Deine Aufgabe:
Gib bitte aus dem Textabschnitt über Lothar Wielers Warnung alles von „- In einer Rede“ bis hinunter zu „so der RKI-Chef.“ wieder und benenne dabei „Weihnachtsfest“ in „Jahresende“ um.

Textabschnitt:
Lothar H. Wieler: «Es herrscht eine Notlage in unserem Land»
Der RKI-Präsident, Lothar H. Wieler, warnt vor der Entwicklung der Corona-Lage in Deutschland. Er plädiert auf eine Durchsetzung von 2G-Regeln.
Das Wichtigste in Kürze
- Der Chef des Robert Koch-Instituts, Lothar Wieler, warnt vor einer Notlage in Deutschland.
- In einer Rede warf Wieler der Politik schwere Fehler und Versäumnisse vor.
- Zudem plädiert er für die konsequente Durchsetzung von 2G-Regeln.
Lothar H. Wieler, der Präsident des Robert Koch-Instituts (RKI), hat ein dramatisches Bild der Corona-Lage in Deutschland gezeichnet. «Wir laufen momentan in eine ernste Notlage. Wenn wir nicht gegensteuern, wird es ein sehr schlimmes Weihnachtsfest», teilte Wieler am Mittwochabend mit.
Die Zahl der Neuinfektionen steige steil an, und tatsächlich dürfte sie weitaus höher sein als bekannt: «Die Untererfassung der wahren Zahlen verstärkt sich.» Momentan werden rund 50'000 Infektionen pro Tag neu registriert. Dahinter «verbergen sich mindestens noch einmal doppelt oder dreimal so viele», so der RKI-Chef.
Zahl der Toten wird laut Lothar H. Wieler steigen
Zuletzt seien 0,8 Prozent der Erkrankten gestorben. Das bedeute, dass von den mehr als 50'000 Infizierten pro Tag in den nächsten Wochen 400 sterben würden. «Daran gibt es nichts mehr zu ändern.»
In der Bundespressekonferenz habe er zuletzt noch etwas zurückhaltender von 200 Toten pro Tag gesprochen. Tatsächlich sei die Zahl aber höher. Niemand könne diesen Menschen noch helfen, selbst mit bester medizinischer Versorgung nicht.
Auch die Lage in den Krankenhäusern wird laut Lothar H. Wieler immer schlimmer. «Wir waren noch nie so beunruhigt wie jetzt», sagte der RKI-Chef. Für Menschen mit Schlaganfall und andere Schwerkranke müsse mancherorts bis zu zwei Stunden nach einem freien Intensivbett gesucht werden.

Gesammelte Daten
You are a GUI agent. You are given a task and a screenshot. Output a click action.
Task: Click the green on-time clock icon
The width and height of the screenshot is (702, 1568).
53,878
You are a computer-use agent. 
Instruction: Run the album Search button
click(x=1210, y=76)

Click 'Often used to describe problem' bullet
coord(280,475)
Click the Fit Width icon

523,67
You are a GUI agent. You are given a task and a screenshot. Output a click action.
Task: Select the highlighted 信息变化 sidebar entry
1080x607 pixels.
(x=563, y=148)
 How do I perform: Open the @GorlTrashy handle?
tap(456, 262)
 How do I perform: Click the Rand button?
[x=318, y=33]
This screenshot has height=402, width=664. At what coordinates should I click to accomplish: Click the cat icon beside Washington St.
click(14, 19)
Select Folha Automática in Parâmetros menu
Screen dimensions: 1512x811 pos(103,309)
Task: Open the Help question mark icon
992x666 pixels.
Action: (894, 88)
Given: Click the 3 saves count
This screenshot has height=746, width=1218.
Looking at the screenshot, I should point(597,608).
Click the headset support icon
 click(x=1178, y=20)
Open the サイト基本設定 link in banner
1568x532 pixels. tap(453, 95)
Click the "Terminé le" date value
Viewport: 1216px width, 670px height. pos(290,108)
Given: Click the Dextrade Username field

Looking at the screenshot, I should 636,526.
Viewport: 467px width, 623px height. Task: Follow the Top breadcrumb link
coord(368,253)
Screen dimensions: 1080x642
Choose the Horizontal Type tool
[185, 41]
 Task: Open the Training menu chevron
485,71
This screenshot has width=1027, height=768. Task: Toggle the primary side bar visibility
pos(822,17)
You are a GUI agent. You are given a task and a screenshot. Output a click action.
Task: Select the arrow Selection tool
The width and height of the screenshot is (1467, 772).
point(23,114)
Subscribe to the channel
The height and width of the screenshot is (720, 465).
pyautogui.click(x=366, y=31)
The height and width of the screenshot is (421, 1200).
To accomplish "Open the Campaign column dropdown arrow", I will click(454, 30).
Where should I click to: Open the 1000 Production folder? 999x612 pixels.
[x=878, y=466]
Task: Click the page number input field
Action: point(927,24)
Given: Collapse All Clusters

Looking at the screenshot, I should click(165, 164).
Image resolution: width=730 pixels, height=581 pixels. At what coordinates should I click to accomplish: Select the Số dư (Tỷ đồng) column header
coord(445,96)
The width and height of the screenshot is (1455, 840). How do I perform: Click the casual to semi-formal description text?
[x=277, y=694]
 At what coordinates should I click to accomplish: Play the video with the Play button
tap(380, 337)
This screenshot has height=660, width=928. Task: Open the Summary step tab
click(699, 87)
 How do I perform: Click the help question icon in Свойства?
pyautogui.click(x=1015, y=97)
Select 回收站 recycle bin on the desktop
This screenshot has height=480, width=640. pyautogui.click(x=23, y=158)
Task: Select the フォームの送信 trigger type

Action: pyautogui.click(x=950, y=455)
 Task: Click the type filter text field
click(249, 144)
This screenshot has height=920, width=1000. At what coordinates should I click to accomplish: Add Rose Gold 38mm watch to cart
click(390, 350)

Erledigte Aufgabe:
- In einer Rede warf Wieler der Politik schwere Fehler und Versäumnisse vor.
- Zudem plädiert er für die konsequente Durchsetzung von 2G-Regeln.
Lothar H. Wieler, der Präsident des Robert Koch-Instituts (RKI), hat ein dramatisches Bild der Corona-Lage in Deutschland gezeichnet. «Wir laufen momentan in eine ernste Notlage. Wenn wir nicht gegensteuern, wird es ein sehr schlimmes Jahresende», teilte Wieler am Mittwochabend mit.
Die Zahl der Neuinfektionen steige steil an, und tatsächlich dürfte sie weitaus höher sein als bekannt: «Die Untererfassung der wahren Zahlen verstärkt sich.» Momentan werden rund 50'000 Infektionen pro Tag neu registriert. Dahinter «verbergen sich mindestens noch einmal doppelt oder dreimal so viele», so der RKI-Chef.